Frontispiece from the 1718 edition of the play.

CATO: A TRAGEDY

As it is acted at the Theatre Royal, in Drury Lane, by his majesty’s servants

Ecce spectaculum dignum, ad quod respiciat, intentus operi suo, Deus! Ecce par Deo dignum, vir fortis cum malâ fortunâ compositus! Non video, inquam, quid habeat in terris Jupiter pulchrius, si convertere animum velit, quam ut spectet Catonem, jam partibus non semel fractis, nihilominus inter ruinas publicas erectum.

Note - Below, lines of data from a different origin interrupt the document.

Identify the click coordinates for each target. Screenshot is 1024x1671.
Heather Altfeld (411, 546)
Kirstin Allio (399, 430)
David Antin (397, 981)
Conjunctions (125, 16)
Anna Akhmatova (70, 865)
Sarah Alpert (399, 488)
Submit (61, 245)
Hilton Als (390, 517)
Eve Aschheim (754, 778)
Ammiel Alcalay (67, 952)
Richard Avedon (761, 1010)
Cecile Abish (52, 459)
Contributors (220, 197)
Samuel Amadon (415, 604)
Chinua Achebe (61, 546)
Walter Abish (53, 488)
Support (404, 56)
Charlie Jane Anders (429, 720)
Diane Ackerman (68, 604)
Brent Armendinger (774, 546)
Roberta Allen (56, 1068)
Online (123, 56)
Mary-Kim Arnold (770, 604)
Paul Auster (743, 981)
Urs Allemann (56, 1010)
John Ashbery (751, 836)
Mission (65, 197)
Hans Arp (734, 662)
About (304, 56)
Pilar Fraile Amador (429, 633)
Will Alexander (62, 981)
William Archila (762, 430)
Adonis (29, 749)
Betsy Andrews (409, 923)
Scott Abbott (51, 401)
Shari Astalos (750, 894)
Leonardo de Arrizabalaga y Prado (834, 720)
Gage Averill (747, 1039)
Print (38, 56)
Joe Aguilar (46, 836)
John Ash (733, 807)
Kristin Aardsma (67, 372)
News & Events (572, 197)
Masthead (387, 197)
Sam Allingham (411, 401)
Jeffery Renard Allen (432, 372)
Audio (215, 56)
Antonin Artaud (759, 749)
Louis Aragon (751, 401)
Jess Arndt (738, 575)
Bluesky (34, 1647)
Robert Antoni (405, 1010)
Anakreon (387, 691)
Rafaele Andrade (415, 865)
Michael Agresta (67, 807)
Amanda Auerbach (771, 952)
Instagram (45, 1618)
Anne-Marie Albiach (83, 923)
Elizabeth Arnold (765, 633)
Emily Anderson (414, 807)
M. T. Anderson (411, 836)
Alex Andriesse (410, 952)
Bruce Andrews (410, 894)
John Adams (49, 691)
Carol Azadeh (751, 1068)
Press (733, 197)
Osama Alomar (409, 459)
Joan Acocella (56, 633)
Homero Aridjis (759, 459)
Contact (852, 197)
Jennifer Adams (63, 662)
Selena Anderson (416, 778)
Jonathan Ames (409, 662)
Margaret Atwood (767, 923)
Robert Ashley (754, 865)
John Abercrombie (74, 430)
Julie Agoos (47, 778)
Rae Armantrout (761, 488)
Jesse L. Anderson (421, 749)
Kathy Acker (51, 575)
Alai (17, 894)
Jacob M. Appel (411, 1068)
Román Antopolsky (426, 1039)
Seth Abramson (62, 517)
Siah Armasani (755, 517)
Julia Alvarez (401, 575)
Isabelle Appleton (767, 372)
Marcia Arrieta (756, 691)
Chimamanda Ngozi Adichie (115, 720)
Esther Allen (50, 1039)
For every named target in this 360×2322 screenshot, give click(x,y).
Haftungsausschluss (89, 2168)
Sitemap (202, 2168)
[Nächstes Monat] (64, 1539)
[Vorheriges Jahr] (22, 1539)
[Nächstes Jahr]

[1. ]Seneca, De Providentia, II.9: “But lo! here is a spectacle worthy of the regard of God as he contemplates his works; lo! here is a contest worthy of God,—a brave man matched against ill-fortune, and doubly so if his also was the challenge. I do not know, I say, what nobler sight the Lord of Heaven could find on earth, should he wish to turn his attention there, than the spectacle of Cato, after his cause had already been shattered more than once, nevertheless standing erect amid the ruins of the commonwealth.” Addison omits the phrase, “and doubly so if his also was the challenge” from the Latin.